## Goal
Print all of the material below word for word, with no changes.

* Start Rows *

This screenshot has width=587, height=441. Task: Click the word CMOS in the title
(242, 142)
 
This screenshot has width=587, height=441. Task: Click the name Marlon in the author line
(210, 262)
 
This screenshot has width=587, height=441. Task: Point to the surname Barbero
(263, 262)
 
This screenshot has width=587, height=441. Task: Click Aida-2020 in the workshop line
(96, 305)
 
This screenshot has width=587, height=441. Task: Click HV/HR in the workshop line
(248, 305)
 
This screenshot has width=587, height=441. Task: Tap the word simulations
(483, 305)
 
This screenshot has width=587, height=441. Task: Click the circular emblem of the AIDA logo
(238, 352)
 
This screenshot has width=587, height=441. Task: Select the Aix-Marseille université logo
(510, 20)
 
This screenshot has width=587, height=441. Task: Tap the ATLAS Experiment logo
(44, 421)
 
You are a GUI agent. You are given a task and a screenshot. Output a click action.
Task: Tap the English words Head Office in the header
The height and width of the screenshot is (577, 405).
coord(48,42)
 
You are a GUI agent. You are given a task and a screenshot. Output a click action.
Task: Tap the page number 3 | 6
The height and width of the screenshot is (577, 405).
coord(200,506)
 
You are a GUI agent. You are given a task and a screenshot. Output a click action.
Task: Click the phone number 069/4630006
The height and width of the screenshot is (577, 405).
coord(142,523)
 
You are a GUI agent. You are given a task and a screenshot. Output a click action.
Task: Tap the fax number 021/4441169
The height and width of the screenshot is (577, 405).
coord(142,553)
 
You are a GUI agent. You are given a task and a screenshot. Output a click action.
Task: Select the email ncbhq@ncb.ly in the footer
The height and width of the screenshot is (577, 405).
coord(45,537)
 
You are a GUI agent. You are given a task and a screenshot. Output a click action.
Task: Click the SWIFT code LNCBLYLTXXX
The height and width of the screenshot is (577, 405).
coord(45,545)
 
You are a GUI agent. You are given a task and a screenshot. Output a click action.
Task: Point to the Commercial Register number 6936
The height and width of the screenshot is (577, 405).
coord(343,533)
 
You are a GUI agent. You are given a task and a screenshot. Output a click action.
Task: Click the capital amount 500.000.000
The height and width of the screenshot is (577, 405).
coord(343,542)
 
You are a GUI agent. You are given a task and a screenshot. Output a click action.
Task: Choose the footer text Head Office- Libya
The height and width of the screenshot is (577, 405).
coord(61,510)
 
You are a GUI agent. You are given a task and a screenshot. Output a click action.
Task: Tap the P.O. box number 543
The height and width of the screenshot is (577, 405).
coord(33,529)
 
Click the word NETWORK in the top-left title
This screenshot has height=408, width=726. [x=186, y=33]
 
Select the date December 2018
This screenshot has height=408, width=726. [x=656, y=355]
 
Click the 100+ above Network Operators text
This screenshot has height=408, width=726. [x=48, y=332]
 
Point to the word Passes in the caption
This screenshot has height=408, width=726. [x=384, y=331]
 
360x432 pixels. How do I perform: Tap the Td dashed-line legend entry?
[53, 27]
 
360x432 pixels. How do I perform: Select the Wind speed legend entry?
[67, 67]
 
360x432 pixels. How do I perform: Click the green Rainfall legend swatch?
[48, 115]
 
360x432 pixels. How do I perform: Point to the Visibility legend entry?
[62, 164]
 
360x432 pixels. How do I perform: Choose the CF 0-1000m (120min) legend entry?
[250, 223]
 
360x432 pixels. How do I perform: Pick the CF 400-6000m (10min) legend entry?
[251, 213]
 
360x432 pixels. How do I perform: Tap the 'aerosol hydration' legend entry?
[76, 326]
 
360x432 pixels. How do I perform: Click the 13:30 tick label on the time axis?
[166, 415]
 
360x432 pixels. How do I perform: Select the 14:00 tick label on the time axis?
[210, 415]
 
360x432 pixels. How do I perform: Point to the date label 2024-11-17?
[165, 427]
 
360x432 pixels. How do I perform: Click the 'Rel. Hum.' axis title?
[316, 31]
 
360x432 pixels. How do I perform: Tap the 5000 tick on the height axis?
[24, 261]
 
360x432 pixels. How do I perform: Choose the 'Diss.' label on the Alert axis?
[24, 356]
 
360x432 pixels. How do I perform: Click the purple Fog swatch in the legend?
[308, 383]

* End Rows *

## Response for this exercise
This screenshot has width=587, height=441. Task: Click the word CMOS in the title
(242, 142)
 
This screenshot has width=587, height=441. Task: Click the name Marlon in the author line
(210, 262)
 
This screenshot has width=587, height=441. Task: Point to the surname Barbero
(263, 262)
 
This screenshot has width=587, height=441. Task: Click Aida-2020 in the workshop line
(96, 305)
 
This screenshot has width=587, height=441. Task: Click HV/HR in the workshop line
(248, 305)
 
This screenshot has width=587, height=441. Task: Tap the word simulations
(483, 305)
 
This screenshot has width=587, height=441. Task: Click the circular emblem of the AIDA logo
(238, 352)
 
This screenshot has width=587, height=441. Task: Select the Aix-Marseille université logo
(510, 20)
 
This screenshot has width=587, height=441. Task: Tap the ATLAS Experiment logo
(44, 421)
 
You are a GUI agent. You are given a task and a screenshot. Output a click action.
Task: Tap the English words Head Office in the header
The height and width of the screenshot is (577, 405).
coord(48,42)
 
You are a GUI agent. You are given a task and a screenshot. Output a click action.
Task: Tap the page number 3 | 6
The height and width of the screenshot is (577, 405).
coord(200,506)
 
You are a GUI agent. You are given a task and a screenshot. Output a click action.
Task: Click the phone number 069/4630006
The height and width of the screenshot is (577, 405).
coord(142,523)
 
You are a GUI agent. You are given a task and a screenshot. Output a click action.
Task: Tap the fax number 021/4441169
The height and width of the screenshot is (577, 405).
coord(142,553)
 
You are a GUI agent. You are given a task and a screenshot. Output a click action.
Task: Select the email ncbhq@ncb.ly in the footer
The height and width of the screenshot is (577, 405).
coord(45,537)
 
You are a GUI agent. You are given a task and a screenshot. Output a click action.
Task: Click the SWIFT code LNCBLYLTXXX
The height and width of the screenshot is (577, 405).
coord(45,545)
 
You are a GUI agent. You are given a task and a screenshot. Output a click action.
Task: Point to the Commercial Register number 6936
The height and width of the screenshot is (577, 405).
coord(343,533)
 
You are a GUI agent. You are given a task and a screenshot. Output a click action.
Task: Click the capital amount 500.000.000
The height and width of the screenshot is (577, 405).
coord(343,542)
 
You are a GUI agent. You are given a task and a screenshot. Output a click action.
Task: Choose the footer text Head Office- Libya
The height and width of the screenshot is (577, 405).
coord(61,510)
 
You are a GUI agent. You are given a task and a screenshot. Output a click action.
Task: Tap the P.O. box number 543
The height and width of the screenshot is (577, 405).
coord(33,529)
 
Click the word NETWORK in the top-left title
This screenshot has height=408, width=726. [x=186, y=33]
 
Select the date December 2018
This screenshot has height=408, width=726. [x=656, y=355]
 
Click the 100+ above Network Operators text
This screenshot has height=408, width=726. [x=48, y=332]
 
Point to the word Passes in the caption
This screenshot has height=408, width=726. [x=384, y=331]
 
360x432 pixels. How do I perform: Tap the Td dashed-line legend entry?
[53, 27]
 
360x432 pixels. How do I perform: Select the Wind speed legend entry?
[67, 67]
 
360x432 pixels. How do I perform: Click the green Rainfall legend swatch?
[48, 115]
 
360x432 pixels. How do I perform: Point to the Visibility legend entry?
[62, 164]
 
360x432 pixels. How do I perform: Choose the CF 0-1000m (120min) legend entry?
[250, 223]
 
360x432 pixels. How do I perform: Pick the CF 400-6000m (10min) legend entry?
[251, 213]
 
360x432 pixels. How do I perform: Tap the 'aerosol hydration' legend entry?
[76, 326]
 
360x432 pixels. How do I perform: Click the 13:30 tick label on the time axis?
[166, 415]
 
360x432 pixels. How do I perform: Select the 14:00 tick label on the time axis?
[210, 415]
 
360x432 pixels. How do I perform: Point to the date label 2024-11-17?
[165, 427]
 
360x432 pixels. How do I perform: Click the 'Rel. Hum.' axis title?
[316, 31]
 
360x432 pixels. How do I perform: Tap the 5000 tick on the height axis?
[24, 261]
 
360x432 pixels. How do I perform: Choose the 'Diss.' label on the Alert axis?
[24, 356]
 
360x432 pixels. How do I perform: Click the purple Fog swatch in the legend?
[308, 383]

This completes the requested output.